Gerade Versicherungen haben oft mit kuriosen Geschichten zu tun. Davon kann auch die Huk Coburg ein Lied singen, die diesen Fall aus dem Sauerland schildert:

Ein Versicherter ruft bei der Versicherung an. Eine Fensterscheibe der Wohnung sei zertrümmert worden. Ein glasklarer und alltäglicher Fall für die Haushalt-Glasversicherung. Aber nur solange, bis der Mann auch den Verursacher nennt: Es war ein Waschbär.

Es hört sich an wie ein Versicherungsbetrug oder ein schlechter Scherz. Ein gefräßiger Waschbär wird bei der Futtersuche fast zum Einbrecher und hinterlässt ein ziemliches Chaos.

Doch tatsächlich: Der nimmersatte Waschbär klettert auf das Fensterbrett der Erdgeschosswohnung, auf dem ein Vogelhäuschen mit Erdnüssen seht. Nachdem er nicht gleich an das Futter gelangt, hebt er das Häuschen kurzerhand hoch und schüttelt es kräftig. Dabei fallen zwar die Nüsse heraus, aber die Fensterscheibe hält nicht stand und zerbricht. Anschließend macht sich der verhinderte tierische Einbrecher aus dem Staub. Der Woh-nungsinhaber klebt die Scheibe notdürftig, den Fall meldet er seiner Versicherung.
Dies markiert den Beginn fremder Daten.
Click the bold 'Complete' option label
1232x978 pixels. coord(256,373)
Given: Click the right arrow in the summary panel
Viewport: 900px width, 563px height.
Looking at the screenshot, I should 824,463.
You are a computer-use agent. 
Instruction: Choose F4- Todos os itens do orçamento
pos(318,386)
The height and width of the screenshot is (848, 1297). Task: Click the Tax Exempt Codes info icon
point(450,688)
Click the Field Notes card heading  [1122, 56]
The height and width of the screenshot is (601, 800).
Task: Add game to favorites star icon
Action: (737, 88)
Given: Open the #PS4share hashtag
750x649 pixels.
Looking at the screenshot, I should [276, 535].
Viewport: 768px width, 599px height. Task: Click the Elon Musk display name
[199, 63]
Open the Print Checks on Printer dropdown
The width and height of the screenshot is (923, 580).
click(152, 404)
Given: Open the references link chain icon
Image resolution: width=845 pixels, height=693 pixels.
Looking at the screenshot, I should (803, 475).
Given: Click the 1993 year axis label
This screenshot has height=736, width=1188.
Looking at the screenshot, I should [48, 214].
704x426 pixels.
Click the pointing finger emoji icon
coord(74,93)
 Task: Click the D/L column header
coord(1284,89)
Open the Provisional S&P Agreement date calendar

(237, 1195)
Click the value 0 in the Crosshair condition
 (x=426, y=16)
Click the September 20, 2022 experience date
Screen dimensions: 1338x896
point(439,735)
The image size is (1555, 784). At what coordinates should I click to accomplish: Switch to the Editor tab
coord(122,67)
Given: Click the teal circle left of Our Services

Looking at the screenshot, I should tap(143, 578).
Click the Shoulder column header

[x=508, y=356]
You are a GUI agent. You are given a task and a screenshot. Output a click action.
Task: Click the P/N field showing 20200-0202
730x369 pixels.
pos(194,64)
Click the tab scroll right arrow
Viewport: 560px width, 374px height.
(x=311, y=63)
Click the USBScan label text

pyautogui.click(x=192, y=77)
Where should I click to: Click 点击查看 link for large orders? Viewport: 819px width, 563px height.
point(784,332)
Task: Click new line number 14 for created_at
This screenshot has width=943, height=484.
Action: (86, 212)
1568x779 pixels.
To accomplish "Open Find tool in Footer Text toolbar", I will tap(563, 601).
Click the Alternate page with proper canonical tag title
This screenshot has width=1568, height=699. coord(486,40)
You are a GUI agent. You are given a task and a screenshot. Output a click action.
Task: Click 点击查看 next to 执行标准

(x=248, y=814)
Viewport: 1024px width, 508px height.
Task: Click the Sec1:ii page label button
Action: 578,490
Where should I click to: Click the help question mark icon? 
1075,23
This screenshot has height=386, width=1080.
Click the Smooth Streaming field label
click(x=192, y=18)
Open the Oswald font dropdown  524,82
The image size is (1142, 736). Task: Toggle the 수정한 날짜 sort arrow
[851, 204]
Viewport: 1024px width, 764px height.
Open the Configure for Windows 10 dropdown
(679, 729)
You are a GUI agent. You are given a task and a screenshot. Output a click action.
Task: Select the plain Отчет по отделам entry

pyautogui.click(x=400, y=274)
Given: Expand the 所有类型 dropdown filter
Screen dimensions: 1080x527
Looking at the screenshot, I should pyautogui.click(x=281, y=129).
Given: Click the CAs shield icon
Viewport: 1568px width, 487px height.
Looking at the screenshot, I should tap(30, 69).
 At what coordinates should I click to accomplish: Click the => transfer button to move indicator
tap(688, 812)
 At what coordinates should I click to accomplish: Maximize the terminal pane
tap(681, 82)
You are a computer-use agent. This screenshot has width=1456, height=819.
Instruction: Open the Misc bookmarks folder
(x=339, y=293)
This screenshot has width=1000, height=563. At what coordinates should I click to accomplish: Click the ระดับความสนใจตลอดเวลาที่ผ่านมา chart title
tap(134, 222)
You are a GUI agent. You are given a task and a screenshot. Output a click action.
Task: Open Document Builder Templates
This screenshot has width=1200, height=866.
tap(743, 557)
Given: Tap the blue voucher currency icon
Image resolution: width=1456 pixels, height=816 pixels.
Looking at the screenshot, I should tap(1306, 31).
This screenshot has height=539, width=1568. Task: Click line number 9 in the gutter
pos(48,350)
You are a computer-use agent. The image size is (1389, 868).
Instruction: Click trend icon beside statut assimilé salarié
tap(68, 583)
Der Waschbär war ist dem Sauerländer übrigens kein Unbekannter: Unmengen an Futter muss der Mann immer wieder das Vogelhaus füllen, um die vermeintlich hungrigen Vögel zu füttern. Amseln, Finken, Rotkehlchen oder Sperlinge bekommen allerdings nicht viel davon. Der Waschbär kommt ihnen immer zuvor und frisst sich dick und rund. Auch Meisenknödel sind vor dem kleinen Plagegeist nicht sicher.

Doch damit nicht genug: Erneut auf der Suche nach Futter entert das kleine Bärchen ein weiteres, im Garten aufgestelltes Vogelhäuschen. Aus diesem kommt er nicht mehr heraus, da sein Körperumfang beträchtlich zugenommen hat. Gestärkt von seiner kulinarischen Reise, und weil ihm auch nichts anderes übrig bleibt, verschwindet er mitsamt dem Häuschen im Wald. Bei einem Spaziergang findet der Versicherungsnehmer das Vogelhäuschen wieder, vom Täter fehlt bislang jede Spur.